Em 2000, a ordem começou a aparecer na imprensa peruana por razões não religiosas. Esse momento foi marcado pela publicação de uma série de colunas por José Enrique Escardó Steck na revista peruana Gente. Nas colunas, ele relatava os abusos psicológicos e físicos que alegava ter sofrido durante o ano em que viveu nas comunidades do Sodalício.

Durante esse período, Escardó afirma que seus superiores o submeteram a situações extremamente desumanas, incluindo obrigá-lo a dormir por um mês em uma escada e alimentá-lo com pudim de arroz misturado com ketchup. Além disso, ele assegura que foi intimidado com uma faca no pescoço e mantido escondido no banheiro comunitário quando sua mãe foi visitá-lo.

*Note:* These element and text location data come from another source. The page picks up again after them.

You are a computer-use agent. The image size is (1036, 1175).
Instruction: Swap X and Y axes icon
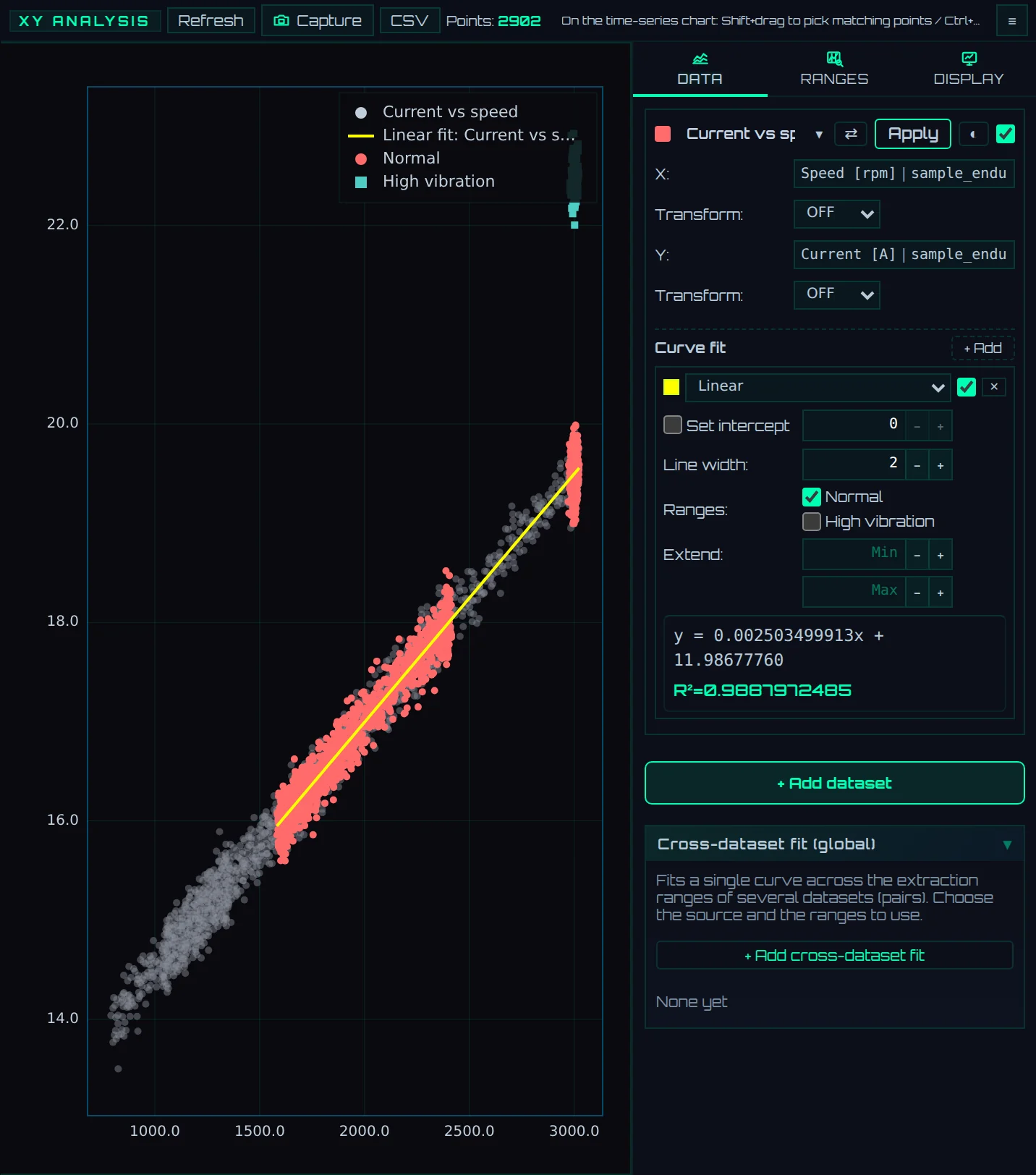tap(851, 134)
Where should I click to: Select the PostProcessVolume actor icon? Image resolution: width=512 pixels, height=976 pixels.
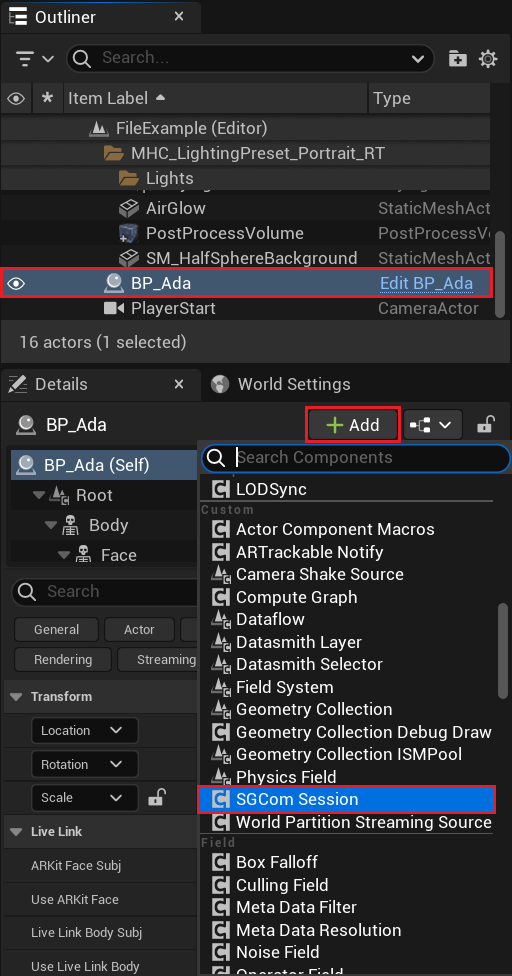point(128,233)
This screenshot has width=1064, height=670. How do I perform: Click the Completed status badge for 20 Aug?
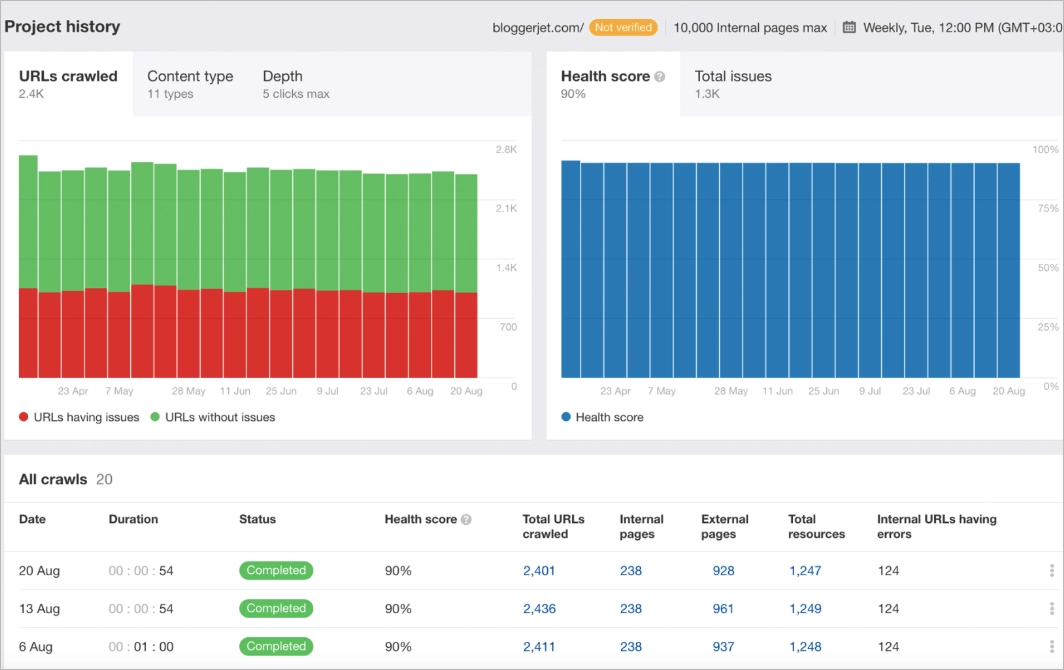coord(276,570)
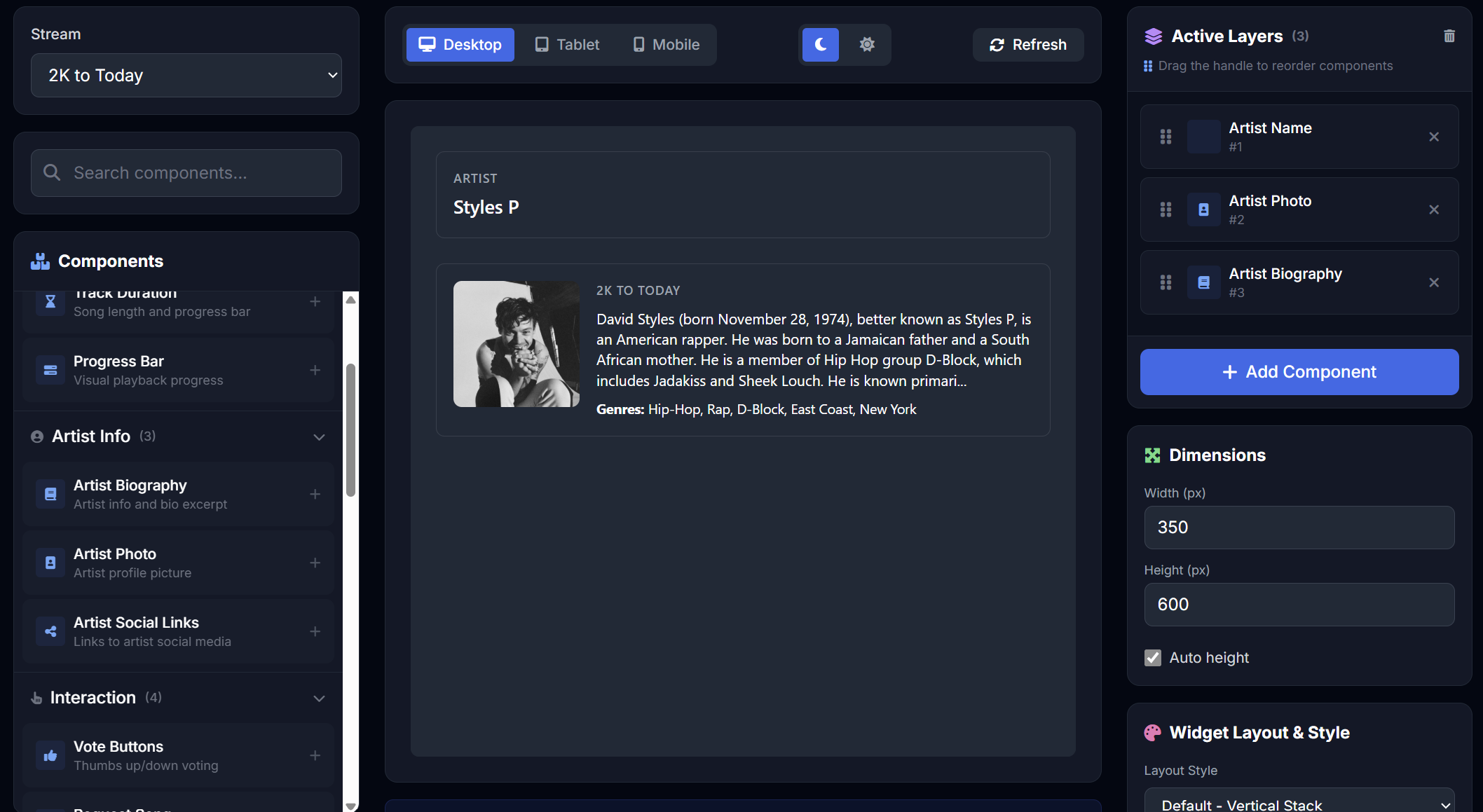
Task: Remove the Artist Biography layer with its X
Action: pos(1434,282)
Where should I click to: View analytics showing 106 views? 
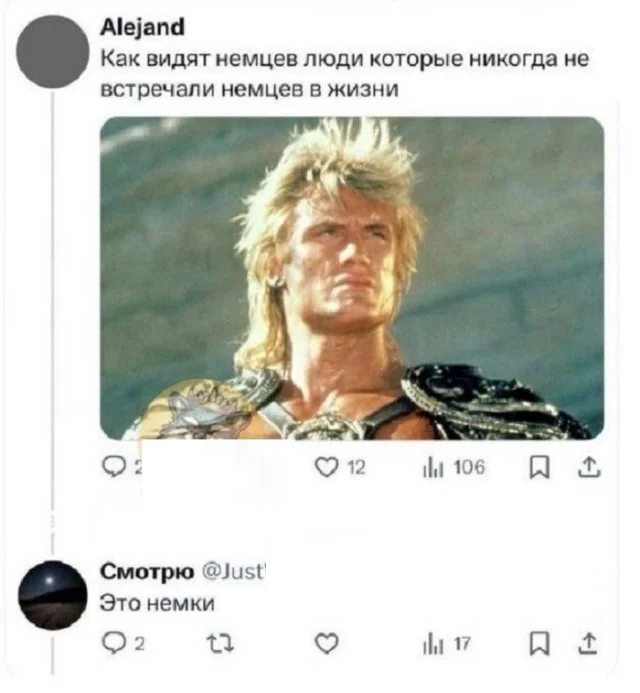click(x=454, y=467)
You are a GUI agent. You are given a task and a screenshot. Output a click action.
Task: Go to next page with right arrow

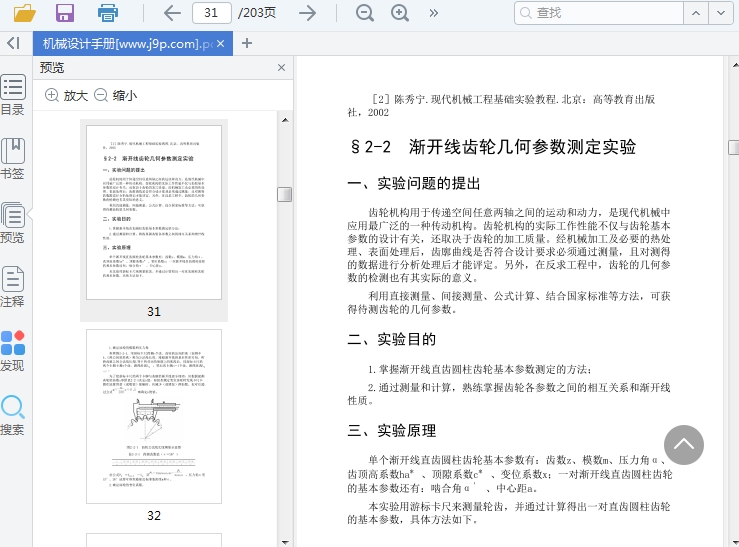308,13
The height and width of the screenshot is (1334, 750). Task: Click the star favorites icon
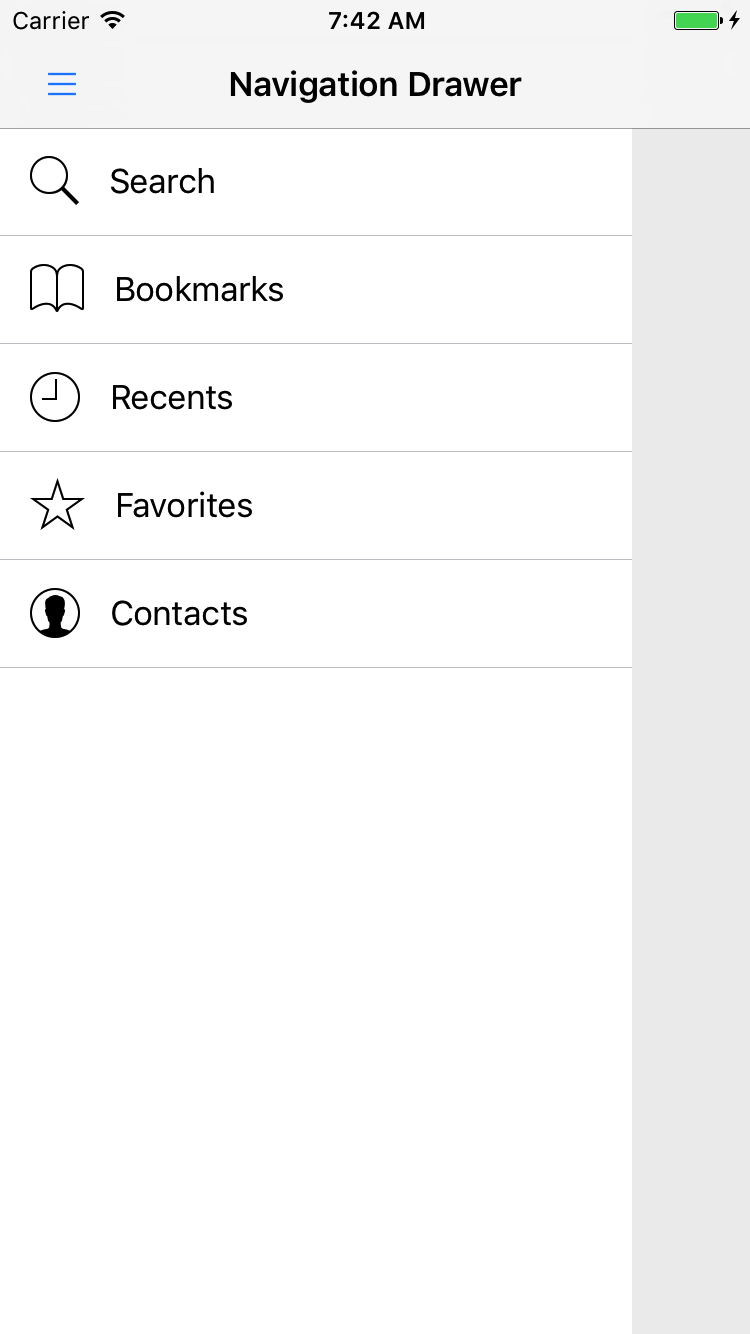pyautogui.click(x=57, y=505)
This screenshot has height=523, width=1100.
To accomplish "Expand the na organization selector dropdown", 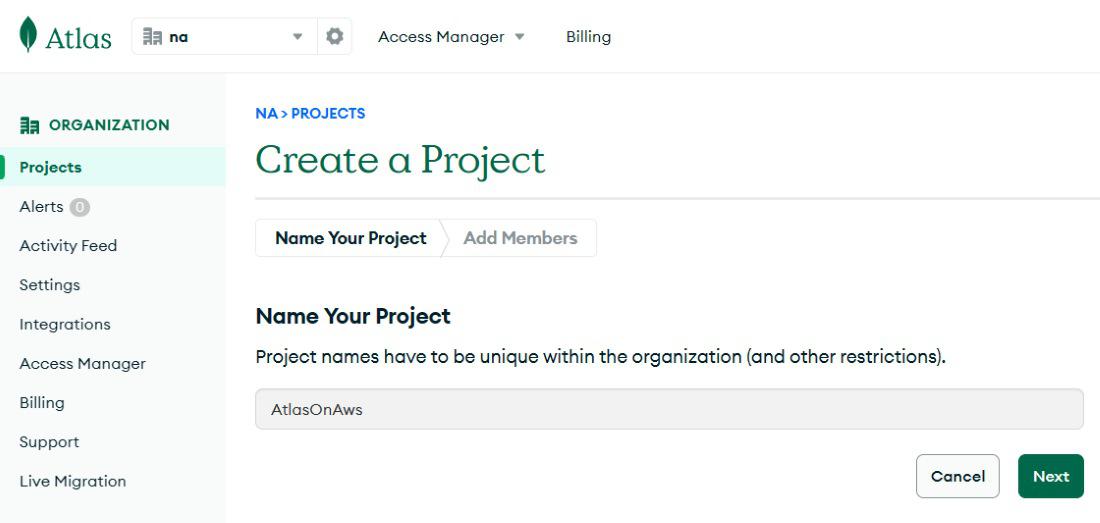I will 297,37.
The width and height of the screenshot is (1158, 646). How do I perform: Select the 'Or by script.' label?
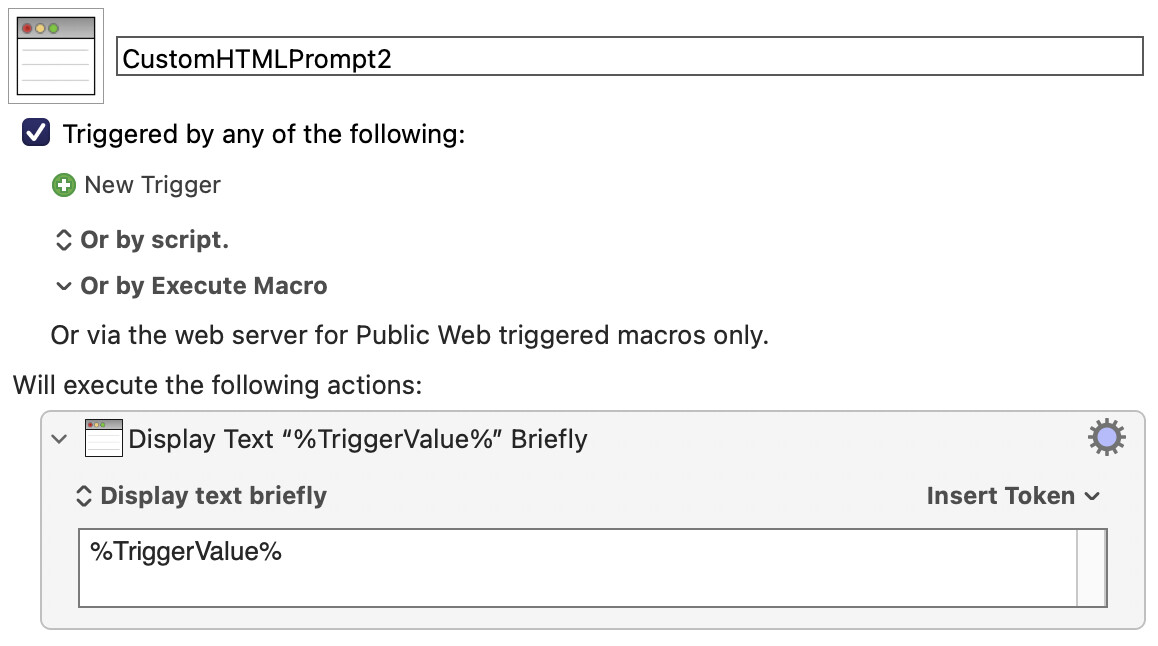pos(154,240)
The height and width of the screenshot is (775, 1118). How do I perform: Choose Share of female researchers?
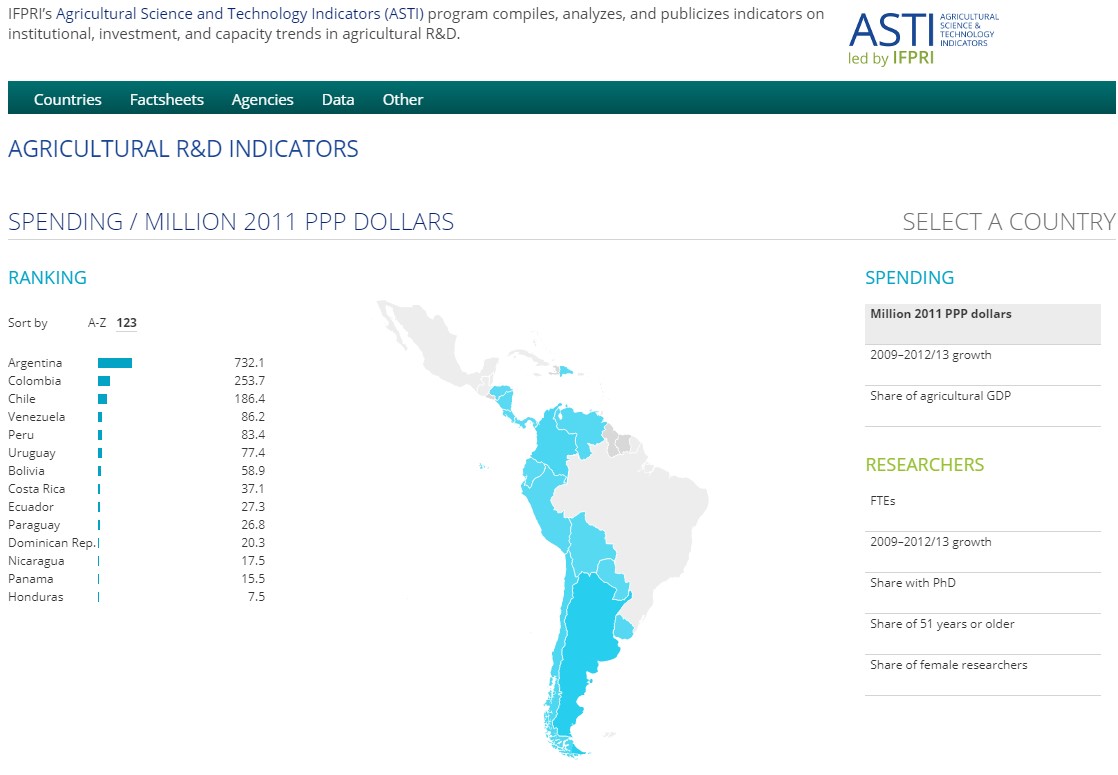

Fernando Vidal não negou os testemunhos como os de José Enrique Escardó, sugerindo, assim, que houve reconhecimento ou ao menos não houve rejeição explícita dessas alegações.

“Acho que em situações como esta muitas coisas se juntam: os defeitos e problemas do senhor Figari, o contexto sócio-cultural dos anos 60 e 70, a juventude e a inexperiência de quem iniciou este caminho”, relatou.

O porta-voz assegurou que esse tipo de prática, “independente de ser verdadeira ou não”, não tem sido realizada “há muitos anos em nenhuma das comunidades do Sodalício”.

Além disso, reconheceu que os casos de abuso físico e psicológico são “inaceitáveis”, mas destacou que se tratam de ocorrências isoladas: “Temos a certeza de que foram acontecimentos isolados, limitados. Lamentáveis ​​e inaceitáveis”.

Contudo, ele reconheceu a necessidade de implementar mudanças em sua instituição e admitiu que estão “tomando consciência” dos “fracassos”: “O Sodalício não se reduz a reclamações. Há muita gente boa e generosa”.

Relatos

Em 2001, José Enrique compartilhou suas experiências em um programa jornalístico da televisão peruana, no entanto, a imprensa logo relegou o assunto ao esquecimento.

Até 2007, em outubro desse ano, a polícia descobriu que o então pupilo Daniel Murguía estava hospedado em um hotel com um menino de 11 anos, com a intenção de tirar fotos nuas dele.

Murguía Ward mantinha uma relação muito próxima com Figari, o fundador da organização, como confirmado por sua própria irmã, Patricia Murguía, em entrevista à BBC.

Apenas dois dias após a prisão, o grupo Sodalício anunciou a expulsão de Daniel Murguía por “esta situação, até agora totalmente desconhecida para nós, que consideramos totalmente inaceitável, e que surpreendeu e atingiu dolorosamente toda a nossa comunidade”.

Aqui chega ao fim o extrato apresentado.